Le lendemain, lundi de Pâques, c’était le préveil de Chaillé. Ambroise se réveilla de bonne heure, quoiqu’il fût un peu las de sa journée de la veille, mais celle-ci était bien plus importante. Ambroise était connu de tout le monde à Chaillé ; il ne s’y trouvait pas une bonne âme qui ne l’eût regardé avec compassion dans sa pauvre chétive enfance, pas un mauvais garnement qui ne lui eût jeté des pierres en l’appelant méchant boiteux : il avait à se montrer dans toute sa gloire aux uns et aux autres. Les paysans, les ouvriers du bourg et des environs le verraient, c’était bien ; mais les bourgeois, le notaire et sa famille, et les Arnaudeau, et le docteur, et la bonne petite Anne, ne manqueraient pas de faire un tour à la fête ; et ils le remarqueraient, et l’on saurait qu’il avait appris à jouer du violon tout seul ! Il y avait bien un petit point noir dans sa joie : à Saint-Florent il n’y avait pas eu d’autres musiciens que lui ; mais à Chaillé il y avait Pierre Rabou, le joueur de flûte, et Xavier Larigue, le joueur de clarinette, qui renforçaient le son du violon avec celui de leurs instruments qui s’entendaient de loin ; et Ambroise ne savait pas trop quel effet lui feraient ces deux compagnons lui cornant aux oreilles. Aussi accepta-t-il avec plaisir l’offre que lui fit son père, qui n’avait pas la fièvre ce jour-là, de lui donner une leçon avant qu’il partît pour le préveil.

Il arriva à Chaillé comme la messe sonnait : il alla déposer son violon chez l’aubergiste de la place, qui gagnait gros ce jour-là, parce qu’on dansait devant sa porte, et il se rendit ensuite à l’église, où il se tint debout près du portail, parmi les hommes, tandis que les femmes du bourg prenaient place dans les bancs, et que celles des environs s’asseyaient sur leurs talons, et restaient immobiles, roulant leurs chapelets dans leurs doigts. Il s’aperçut bientôt qu’on l’avait remarqué, qu’on se le montrait, qu’on chuchotait autour de lui, et il se rengorgea.

Avec un peu moins de vanité, il n’aurait pas été aussi satisfait. Il y avait là quelques grands garçons qui ricanaient en le regardant et qui ne paraissaient pas animés d’une grande bienveillance à son égard. C’étaient des amis de Nicolas Rezeau et de son cousin le cabaretier qui demeurait près de la poste aux chevaux et qui aurait bien voulu attirer la danse de son côté, avec Nicolas pour violoneux. Mais Ambroise ne devina point leurs sentiments, et, la messe finie, il s’en alla vite à son poste.
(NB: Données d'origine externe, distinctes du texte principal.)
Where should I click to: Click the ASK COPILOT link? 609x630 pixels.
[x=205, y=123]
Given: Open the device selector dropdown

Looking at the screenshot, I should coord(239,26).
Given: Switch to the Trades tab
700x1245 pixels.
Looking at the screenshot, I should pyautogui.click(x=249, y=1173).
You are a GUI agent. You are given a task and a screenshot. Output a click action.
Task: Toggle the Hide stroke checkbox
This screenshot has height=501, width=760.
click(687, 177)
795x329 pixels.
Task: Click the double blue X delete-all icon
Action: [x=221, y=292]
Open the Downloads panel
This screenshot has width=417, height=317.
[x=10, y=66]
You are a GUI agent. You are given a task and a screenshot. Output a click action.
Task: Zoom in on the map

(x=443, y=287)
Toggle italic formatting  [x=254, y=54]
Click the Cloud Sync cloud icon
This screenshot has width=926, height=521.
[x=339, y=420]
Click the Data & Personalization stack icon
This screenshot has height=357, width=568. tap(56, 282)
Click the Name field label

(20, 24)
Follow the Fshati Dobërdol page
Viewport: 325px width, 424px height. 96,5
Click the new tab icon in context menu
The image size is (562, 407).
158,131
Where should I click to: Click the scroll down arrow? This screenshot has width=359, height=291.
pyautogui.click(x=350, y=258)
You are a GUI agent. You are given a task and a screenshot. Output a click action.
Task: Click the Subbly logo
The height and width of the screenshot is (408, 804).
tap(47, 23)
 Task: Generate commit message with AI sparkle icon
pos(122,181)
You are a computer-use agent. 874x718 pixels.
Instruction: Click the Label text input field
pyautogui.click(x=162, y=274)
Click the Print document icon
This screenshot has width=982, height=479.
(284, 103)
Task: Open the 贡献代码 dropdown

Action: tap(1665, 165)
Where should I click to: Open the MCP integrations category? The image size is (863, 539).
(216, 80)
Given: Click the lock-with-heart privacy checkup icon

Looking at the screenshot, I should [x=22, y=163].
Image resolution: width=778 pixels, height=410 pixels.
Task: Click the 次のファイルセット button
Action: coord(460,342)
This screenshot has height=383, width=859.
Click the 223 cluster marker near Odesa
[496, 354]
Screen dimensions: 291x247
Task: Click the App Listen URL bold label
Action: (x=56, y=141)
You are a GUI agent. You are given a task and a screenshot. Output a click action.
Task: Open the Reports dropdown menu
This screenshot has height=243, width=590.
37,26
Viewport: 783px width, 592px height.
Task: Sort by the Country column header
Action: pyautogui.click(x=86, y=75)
Le préveil de Chaillé ressemblait à tous les préveils. Sur la place, dans les chemins, dans les prés, le long des haies verdoyantes, une foule bigarrée : femmes aux coiffes blanches, aux fichus de couleurs éclatantes, croisés par devant sous la bavette du tablier ; garçons au teint brun, abrités sous leur grand chapeau et appuyés sur leur bâton de cormier ; à tous les détours des sentiers des marchandes accroupies dans la poussière, ayant devant elles un grand panier recouvert d’une serviette blanche, et offrant aux passants, l’une des gâteaux, l’autre des crêpes, une troisième de la limonade, du poiré ou du vin blanc.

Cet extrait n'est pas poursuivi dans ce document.